Speaking of one of our best ideas, newsletter portfolio holding Intel (INTC), at its 2014 investor meeting, raised its dividend by $0.06 per share to an annual payout of $0.96/share, implying an annual yield of 2.7% at present prices. The company remains on track for high-single-digit, low-double digit dividend growth over our discrete 5-year forecast horizon. As you’re using the dividend reports, assessing a normalized rate of growth of the dividend is far more important than assessing whether a firm exceeded or missed the dividend growth estimate. Remember, dividend expectations are estimates, and only the board knows what it plans to do with the dividend over the near term.

With that said, we wanted to do a #throwbackthursday with Intel. It’s somewhat sad that the squeaky wheel always gets the grease in the financial publishing industry, regardless of credentials or track record, but we don’t mind…well, maybe we do, a little.
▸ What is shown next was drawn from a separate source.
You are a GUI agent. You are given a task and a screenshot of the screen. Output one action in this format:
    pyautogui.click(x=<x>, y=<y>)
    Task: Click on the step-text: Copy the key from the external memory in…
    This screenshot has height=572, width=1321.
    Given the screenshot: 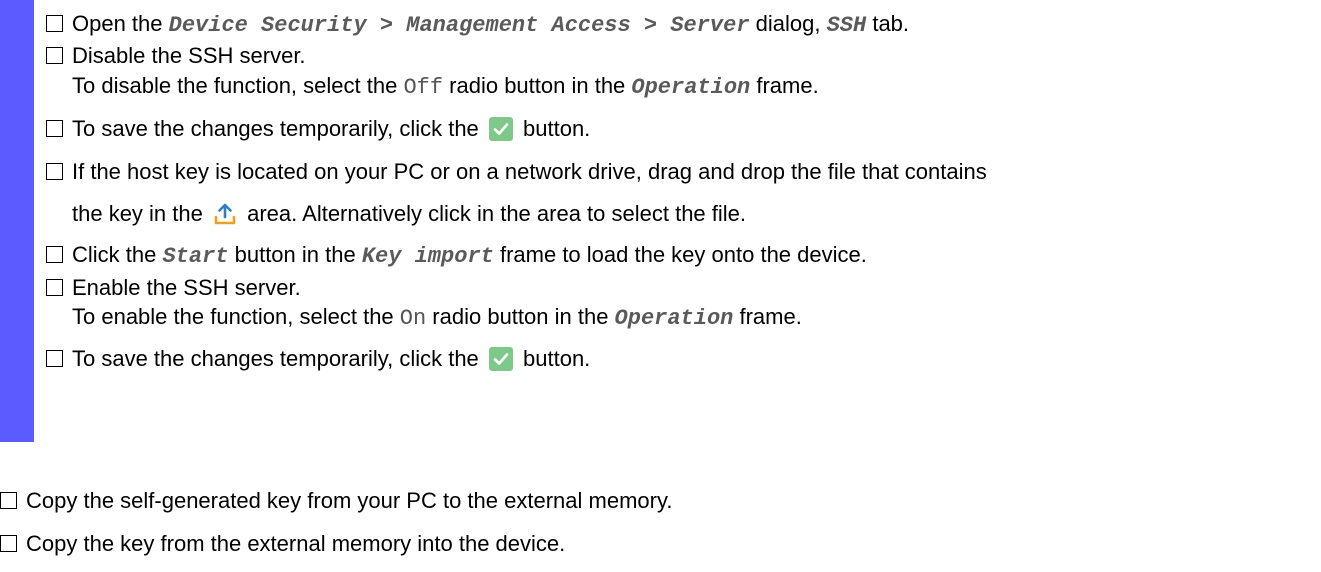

Of course we don’t have the reach of CNBC or a Twitter superstar with 500,000 followers, but we are flat-out doing the best work out of anyone in the business. You should really take a look at some of the early editions of the newsletters. It’s incredible how well the newsletter portfolios have fared (and with less risk). From the second-ever edition of the Best Ideas Newsletter, released August 15, 2011, when Intel was ~$20 per share (Intel closed over $35 per share today):

We don’t give individual personal advice, but if you’ve been a member for a while and you don’t own Intel, despite 1) it being a holding in both newsletter portfolios, 2) it registering a 9 on the Valuentum Buying Index on a number of occasions (see below), and 3) its awesome Dividend Cushion score and solid dividend yield…well then…you don’t own Intel. We’re just teasing as we know that a very large number of our members do hold the company, and those that don’t are doing quite well, too. Intel registered one of the highest ratings on the Valuentum Buying Index, a 9, on November 2011 and March and August of 2012.

Intel also provided its outlook for 2015. The chip giant is expecting revenue growth in the mid-single-digits, gross margin percentage at 62% (+/- two points), and R&D plus MG&A spending “to be down with spending of approximately $20 billion, plus or minus $400 million.” Capital spending is targeted at $10.5 billion, plus or minus $400 million. The outlook was fantastic, in our view. Revenue growth was better than expected, R&D/MG&A spending is slowing, and the firm is cutting its capex relative to last year, which should bolster free cash flow. We think Intel is being conservative with its gross margin guidance as it sorts through the value chain in advance of negotiations for the oncoming year.